The resulting 24-hour flurry of emails - later dubbed by university officials as "replyallcalypse" - saw every NYU student's inbox quickly fill with replies ranging from the jokes ("does anyone have a pencil I can borrow?") to pleas for the mass emails to end ("SHUT THE F*** UP PLEASE").
The email meltdown began when sophomore Max Wiseltier, along with the rest of the student body, received a generic message from the NYU bursar's office about tax forms.
He attempted to forward it to his mother with the question "do you want me to do this?" - but instead of hitting "forward", hit "reply all".
Quickly realising his mistake - as other reply-all culprits often do - he hurriedly sent a "sorry" email, once again replying all.
However the damage was done. An archaic bug in the school's archaic email system saw the messages fly in 40,000 different directions.
Some students were slow to realise what had happened, responding with simple: "Sorry, but I think you have the wrong person" messages.
Other, more mischeivous students quickly saw the potential for humour. One person sent the student body an image of actor Nicolas Cage. Another seized the chance to rant about the school's "exorbitant tuition", while yet another sent out a plaintive - and presumably tongue-in-cheek - "does anyone want to be my friend?"

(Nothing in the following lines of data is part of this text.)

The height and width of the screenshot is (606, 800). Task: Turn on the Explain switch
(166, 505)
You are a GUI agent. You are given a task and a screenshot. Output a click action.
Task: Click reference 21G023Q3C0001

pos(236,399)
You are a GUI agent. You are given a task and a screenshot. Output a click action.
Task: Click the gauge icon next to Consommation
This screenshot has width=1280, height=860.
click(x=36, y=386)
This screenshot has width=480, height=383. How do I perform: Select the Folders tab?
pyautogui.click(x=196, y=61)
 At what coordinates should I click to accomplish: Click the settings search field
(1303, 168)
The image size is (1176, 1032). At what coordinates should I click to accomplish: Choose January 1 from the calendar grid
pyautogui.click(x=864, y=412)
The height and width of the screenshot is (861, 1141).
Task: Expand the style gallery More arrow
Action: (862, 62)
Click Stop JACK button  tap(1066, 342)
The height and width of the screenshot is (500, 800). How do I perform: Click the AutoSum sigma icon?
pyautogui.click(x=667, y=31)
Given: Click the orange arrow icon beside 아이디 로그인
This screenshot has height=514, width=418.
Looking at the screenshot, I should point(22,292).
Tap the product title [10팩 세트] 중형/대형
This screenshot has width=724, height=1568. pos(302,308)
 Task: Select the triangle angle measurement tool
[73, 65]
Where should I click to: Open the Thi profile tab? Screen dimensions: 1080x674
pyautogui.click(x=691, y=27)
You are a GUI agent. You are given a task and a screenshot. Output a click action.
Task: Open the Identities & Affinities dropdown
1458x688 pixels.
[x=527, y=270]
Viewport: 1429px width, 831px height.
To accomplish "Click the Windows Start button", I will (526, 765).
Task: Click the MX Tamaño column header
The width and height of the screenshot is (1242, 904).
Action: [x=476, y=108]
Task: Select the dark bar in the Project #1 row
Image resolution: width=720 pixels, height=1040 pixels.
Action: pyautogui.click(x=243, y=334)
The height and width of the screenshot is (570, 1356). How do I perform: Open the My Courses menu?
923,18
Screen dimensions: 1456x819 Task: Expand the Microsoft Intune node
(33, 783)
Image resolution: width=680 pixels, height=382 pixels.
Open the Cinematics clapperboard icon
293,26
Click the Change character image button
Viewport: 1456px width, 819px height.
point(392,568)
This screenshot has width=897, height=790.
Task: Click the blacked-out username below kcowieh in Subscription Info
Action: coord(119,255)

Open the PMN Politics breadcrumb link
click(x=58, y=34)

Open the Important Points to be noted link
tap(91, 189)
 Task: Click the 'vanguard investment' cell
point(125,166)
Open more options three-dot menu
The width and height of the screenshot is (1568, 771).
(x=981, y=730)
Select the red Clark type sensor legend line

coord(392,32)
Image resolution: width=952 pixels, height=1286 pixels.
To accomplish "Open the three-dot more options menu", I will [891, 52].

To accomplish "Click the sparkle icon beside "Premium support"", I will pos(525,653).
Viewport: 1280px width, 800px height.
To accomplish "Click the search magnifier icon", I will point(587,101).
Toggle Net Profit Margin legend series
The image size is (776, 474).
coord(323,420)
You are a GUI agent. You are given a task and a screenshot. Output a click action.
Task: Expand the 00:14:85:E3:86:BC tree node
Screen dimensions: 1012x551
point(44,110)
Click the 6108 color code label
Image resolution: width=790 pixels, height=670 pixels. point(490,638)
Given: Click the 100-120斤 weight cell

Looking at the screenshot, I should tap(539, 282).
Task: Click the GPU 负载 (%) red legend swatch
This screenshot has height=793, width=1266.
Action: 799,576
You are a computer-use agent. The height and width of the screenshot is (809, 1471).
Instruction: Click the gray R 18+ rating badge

David Vogelsang, head of the NYU Student Resource Center, took responsibility for the gaffe. In a statement to local media, he wrote: "I was assisting the Bursar with an email message and in populating one of the SRC Listserves did not realize the list I was using was one that allowed for responses and thus the 'replyallcalypse'… I take full responsibility for this blunder and offer my sincere apologies for the frustrating situation that was created."